As to the way of living––now you shall arrange that for yourself– You shall choose your own lodging, order your own dinner .. & if you choose to live on locusts & wild honey, [2] I promise not to complain .. I shall not indeed be inclined to complain .. having no manner of ambition about carriages & large houses, even if they were within our possibilities,—which they may not be, according to Mr Surtees’s [3] calculation or experience. The more simply we live, the better for me! So you shall arrange it for yourself, lest I should make a mistake! .. which, in that question, is a just possible thing.

One extravagance I had intended to propose to you .. but it shall be exactly as you like, and I hesitate a little as I begin to speak of it. I have thought of taking Wilson with me, .. for a year, say, if we returned then—if not, we might send her home alone .. & by that time, I should be stronger perhaps & wiser .. rather less sublimely helpless & impotent than I am now– My sisters have urged me a good deal in this matter——but if you would rather it were otherwise, be honest & say so, & let me alter my thoughts at once– There is one consideration which I submit to yours, .. that I cannot leave this house with the necessary number of shoes & pocket handkerchiefs, without help from somebody. Now whoever helps me, will suffer through me– If I left her behind she would be turned into the street before sunset. Would it be right & just of me, to permit it? Consider! I must manage a sheltering ignorance for my poor sisters, at the last, .. & for all our sakes. And in order to that, again, I must have some one else in my confidence. Whom, again, I would unwillingly single out for an absolute victim.
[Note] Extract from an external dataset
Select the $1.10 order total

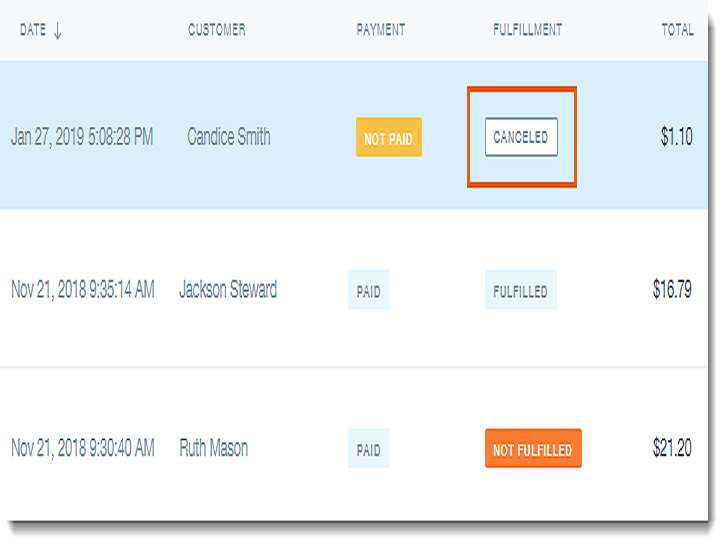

Wilson is attached to me, I believe—and, in all the discussions about Italy, she has professed herself willing to ‘go anywhere in the world with me’. Indeed I rather fancy that she was disappointed bitterly last year, & that it would not be a pure devotion. She is an expensive servant—she has sixteen pounds a year, .. but she has her utilities besides,—& is very amiable & easily satisfied, & would not add to the expenses, or diminish from the economies, even in the matter of room—— I would manage that for her– Then she would lighten your responsibilities .. as the Archbishop of Canterbury & company do Mr Bevan’s– Well—you have only to consider your own wishes– I shall not care many straws, [4] if you decide this way or that way– Let it be as may seem to you wisest.

I like Mr Chorley’s note——I began to write so late, that I, too, must send you a bare note tonight– May God bless you, ever dearest. I am tired .. so tired .. yet I have not a long story to tell you of myself for the day’s chronicle. I was just out for the few minutes my walking occupies, & came home & had coffee at half past four,—& scarcely was the cup empty, when Mrs Jameson arrived. She stayed while you might count to a hundred—and your name was not once mentioned. And now, good night. I hope the ‘testimonials’ may be ‘satisfactory’, in this note which will not wait to be a letter! Dearest, say how your head is—do–

I am your Ba, always!–

Address: Robert Browning Esqre / New Cross / Hatcham / Surrey.

Postmark: 10FN10 JY23 1846 A.

Docket, in RB’s hand: 230.

Publication: RB-EBB, pp. 895–896.

Manuscript: Wellesley College.

1. Date provided by postmark.

2. Matthew 3:4.

3. Presumably Robert Surtees of Redworth, who called on the Brownings the following December in Pisa. He was distantly related to Surtees Cook.

4. Cf. “ego non flocci pendere” (Terence, Eunuchus, 411).